# WORK ORDER
Your reply should be an exact copy of the lines from the one that holds "Task: Click Karolina" to the end of the data below.

** Opening SUPPLIED DATA block **

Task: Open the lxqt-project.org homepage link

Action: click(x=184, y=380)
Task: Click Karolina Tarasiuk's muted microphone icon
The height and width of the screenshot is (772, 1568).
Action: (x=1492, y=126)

** Closing SUPPLIED DATA block **

# WRITTEN SOLUTION
Task: Click Karolina Tarasiuk's muted microphone icon
The height and width of the screenshot is (772, 1568).
Action: (x=1492, y=126)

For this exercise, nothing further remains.